“Your grandmother just had a stroke this morning, have a nice day at school.” The exhaust fumes from my mom’s car seem like the only tangible object in the school parking lot. I feel like I could crumple on the asphalt and lay there for eternity. My grandmother? Memories of my childhood with her blur my vision, her toiling away each year to make me homemade pajamas each Christmas, her bringing me chicken broth which somehow served as a panacea to my every childhood illness, the card games, the magic tricks, the daily art projects, and mostly the way her creased pensive face would light up when she saw me. Now I didn’t know if I would ever see her again. What if she could never talk again? What if she couldn’t remember me? What if she was dead? Only the stringent, acrid, scent of carbon dioxide could answer me now. I trek across the gray school yard, lost in thought, staring blankly ahead, hollow to the world around me, my consciousness separated from my physical body.

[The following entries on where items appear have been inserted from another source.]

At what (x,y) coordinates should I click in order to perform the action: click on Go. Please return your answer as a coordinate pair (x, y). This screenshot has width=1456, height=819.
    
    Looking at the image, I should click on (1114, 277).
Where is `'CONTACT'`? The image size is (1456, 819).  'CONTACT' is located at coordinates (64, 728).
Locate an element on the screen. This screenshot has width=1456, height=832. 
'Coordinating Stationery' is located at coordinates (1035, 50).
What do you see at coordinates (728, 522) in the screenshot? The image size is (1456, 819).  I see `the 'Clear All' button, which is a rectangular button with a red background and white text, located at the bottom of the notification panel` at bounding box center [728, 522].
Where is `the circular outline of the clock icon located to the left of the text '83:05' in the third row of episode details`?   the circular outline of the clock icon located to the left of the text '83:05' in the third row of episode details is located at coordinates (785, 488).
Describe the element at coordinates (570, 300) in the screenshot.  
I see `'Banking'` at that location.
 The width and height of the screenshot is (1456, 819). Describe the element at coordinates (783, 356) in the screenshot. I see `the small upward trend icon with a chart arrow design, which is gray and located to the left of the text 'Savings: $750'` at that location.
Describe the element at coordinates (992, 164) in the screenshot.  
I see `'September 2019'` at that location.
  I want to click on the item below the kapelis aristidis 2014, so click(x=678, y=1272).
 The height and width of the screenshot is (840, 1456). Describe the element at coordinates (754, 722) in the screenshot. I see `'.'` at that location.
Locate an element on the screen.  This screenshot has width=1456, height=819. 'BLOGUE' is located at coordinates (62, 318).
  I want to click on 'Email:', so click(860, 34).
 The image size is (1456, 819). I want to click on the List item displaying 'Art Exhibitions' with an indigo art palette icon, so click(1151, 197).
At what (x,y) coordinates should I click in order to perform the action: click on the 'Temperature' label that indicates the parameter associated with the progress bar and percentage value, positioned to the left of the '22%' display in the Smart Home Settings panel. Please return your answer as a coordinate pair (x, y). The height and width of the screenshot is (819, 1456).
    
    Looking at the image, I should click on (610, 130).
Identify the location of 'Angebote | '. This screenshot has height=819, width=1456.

The boy plasters a smile to his face, masking his broken self. The boy approaches his group of friends in the bleak morning and listens to them complain about homework, driving, AP classes, and keeping his lips sealed about his own internal crisis. From this encounter, the boy rediscovers patience, just as his grandmother would spend hours rocking him to quiet him down as a baby. The next class takes him to a friend that is also suffering loss, and although he keeps silent about his own issues he rediscovers nurture and sympathy through simple words and gestures of consolation, similar to the chicken broth his grandmother used to give him when he was ill. He begins to feel part of his being return to him through his friends. David, still exhausted, wanders to his usual group of friends for lunch and gets a hug from one of them. It is a commonplace greeting for him, but somehow today it makes him feel comforted, like the homemade cookies his grandmother used to make him when he was upset. His spirits lifted, David strolls back to class after lunch, looking at the expanse of blue sky ahead of him, cherishing all of those childhood memories with his grandmother that he was so fortunate to have. Suddenly a rush of blonde hair passes over his eyes and bright blue- eyed girl tells him some entertaining story unmemorable to him in content, but meaningful to him still to this day because I laughed, finally feeling like I could breathe again, finally feeling like myself.
For this very reason I believe in the power of companionship. Though I was hollow and shattered at the onset of my day, my friends were there for me the whole time without even knowing it, reminding me of some of the best times of my life, and helping me recollect the pieces of my being. Through their presence, somehow no matter what happened I knew would end up alright. Through various seemingly “normal” experiences my friends helped me rediscover myself and overcome the grief that plagued me, filling in my shattered, hollow self through mere association. Though my grandmother was never the same after her stroke, I rely on the power of companionship every day, to inspire me to live my life to my full potential like my grandmother would want me to, and most importantly to laugh and enjoy life every day.